中国と日本は鋼のトップ輸出国であり、鋼の消費率が高い米国とドイツはトップの輸入国です。

米国も産業用ロボットを導入する?

米国は貿易が自由化され、鋼をどこよりも低価格で購入できることにメリットを感じているからといえます。

しかし中国から近隣に取引が転換されていけば、多くの国が鋼を自国で製造・販売するようになる可能性があります。実際、どの国にも鉄鋼業は存在しています。

きわめて非能率的で有害な方法を使い、鋼を生産している中国から輸入することは環境にとっても悪影響と考えられるでしょう。

米国も多くの鋼を生産できる状況にあるため、供給が増えれば価格は下がると考えられます。ロボット導入などは中国や日本、韓国、カナダとった国よりもおくれをとっているものの、すぐに追いつくことになるでしょう。

すでに知識も技術もあり、参入の障壁もない状況ですが、グローバル化を進めたことによりロボット導入していなかっただけと考えられます。

 

ビルに木材を使うことに人気が高まっている

製造・建設業界に向けた産業用ロボット分野で米国が追いつけば、住宅建設会社もコスト削減に利用していくはずです。

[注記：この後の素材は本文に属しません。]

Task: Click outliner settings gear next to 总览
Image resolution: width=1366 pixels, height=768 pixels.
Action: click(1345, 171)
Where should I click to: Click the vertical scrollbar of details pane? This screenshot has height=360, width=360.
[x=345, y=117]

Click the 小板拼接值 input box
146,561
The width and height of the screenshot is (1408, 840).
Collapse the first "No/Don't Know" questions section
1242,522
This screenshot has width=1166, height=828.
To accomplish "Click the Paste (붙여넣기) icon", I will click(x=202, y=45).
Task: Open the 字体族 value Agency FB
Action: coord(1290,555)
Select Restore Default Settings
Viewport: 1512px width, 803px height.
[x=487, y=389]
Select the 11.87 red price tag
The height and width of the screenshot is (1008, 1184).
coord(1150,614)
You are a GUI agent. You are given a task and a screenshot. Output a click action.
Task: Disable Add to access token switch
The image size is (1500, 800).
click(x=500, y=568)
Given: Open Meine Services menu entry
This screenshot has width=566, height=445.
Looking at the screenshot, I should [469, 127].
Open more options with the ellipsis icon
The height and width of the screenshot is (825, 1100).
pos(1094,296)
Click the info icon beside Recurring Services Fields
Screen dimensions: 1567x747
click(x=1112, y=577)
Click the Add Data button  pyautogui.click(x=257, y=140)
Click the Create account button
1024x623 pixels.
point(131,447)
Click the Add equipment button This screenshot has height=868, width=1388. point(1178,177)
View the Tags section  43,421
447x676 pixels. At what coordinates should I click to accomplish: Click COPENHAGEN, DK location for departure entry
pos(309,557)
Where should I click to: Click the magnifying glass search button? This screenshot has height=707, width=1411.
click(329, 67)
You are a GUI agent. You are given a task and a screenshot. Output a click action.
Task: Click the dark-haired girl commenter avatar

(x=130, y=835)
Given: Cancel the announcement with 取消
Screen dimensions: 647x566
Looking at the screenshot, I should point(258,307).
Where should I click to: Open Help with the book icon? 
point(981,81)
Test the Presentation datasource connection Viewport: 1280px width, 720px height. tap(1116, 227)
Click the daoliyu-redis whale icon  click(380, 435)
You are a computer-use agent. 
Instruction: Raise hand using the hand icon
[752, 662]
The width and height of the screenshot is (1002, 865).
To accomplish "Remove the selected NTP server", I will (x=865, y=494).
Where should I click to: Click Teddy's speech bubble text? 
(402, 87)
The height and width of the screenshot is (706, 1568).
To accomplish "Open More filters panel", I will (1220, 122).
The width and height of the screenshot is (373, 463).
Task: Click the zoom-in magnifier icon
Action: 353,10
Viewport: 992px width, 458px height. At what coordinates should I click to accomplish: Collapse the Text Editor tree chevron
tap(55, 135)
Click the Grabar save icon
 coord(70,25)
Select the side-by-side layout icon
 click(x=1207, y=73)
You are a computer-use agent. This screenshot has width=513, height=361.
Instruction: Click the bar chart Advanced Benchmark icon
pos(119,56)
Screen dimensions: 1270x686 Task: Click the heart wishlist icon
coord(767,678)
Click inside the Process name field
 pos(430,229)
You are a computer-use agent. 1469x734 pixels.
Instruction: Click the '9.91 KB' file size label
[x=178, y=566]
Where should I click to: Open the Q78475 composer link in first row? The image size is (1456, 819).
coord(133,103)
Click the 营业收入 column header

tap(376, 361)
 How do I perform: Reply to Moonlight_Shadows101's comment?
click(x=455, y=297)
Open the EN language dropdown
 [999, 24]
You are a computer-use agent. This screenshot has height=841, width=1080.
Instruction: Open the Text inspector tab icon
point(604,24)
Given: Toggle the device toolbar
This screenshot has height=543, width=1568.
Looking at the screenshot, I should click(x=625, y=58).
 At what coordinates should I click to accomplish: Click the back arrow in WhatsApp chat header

建設業界のサプライチェーンがリージョナル化していくと考えられる理由は気候変動にあります。中層・高層ビルなどがコンクリートや鉄鋼に代わり、木材を使うことに人気が高まっているのです。

巨大な建設業界が存在する北米やロシアなどには十分な木材供給があり、イノベーションを応用して資源をより活用することでリージョナル化を進め、持続性を高める方法にもなるでしょう。

世界のサプライチェーンが新型コロナウイルス感染症の影響で不安定になり整理されていけば、貿易や経済の規制も変わってくる可能性があります。そしてそれは、建築部材の製造分野におけるリージョナル化につながるのです。

これまで慣れ親しんできた元の状態に戻ることを待っている方は多くいますが、戻ってくる仕事はあっても一部は自動化されることとなり、新たな産業も生み出されることになるはずです。元の経済に戻るのではなく、新しい状態になると考えるべきでしょう。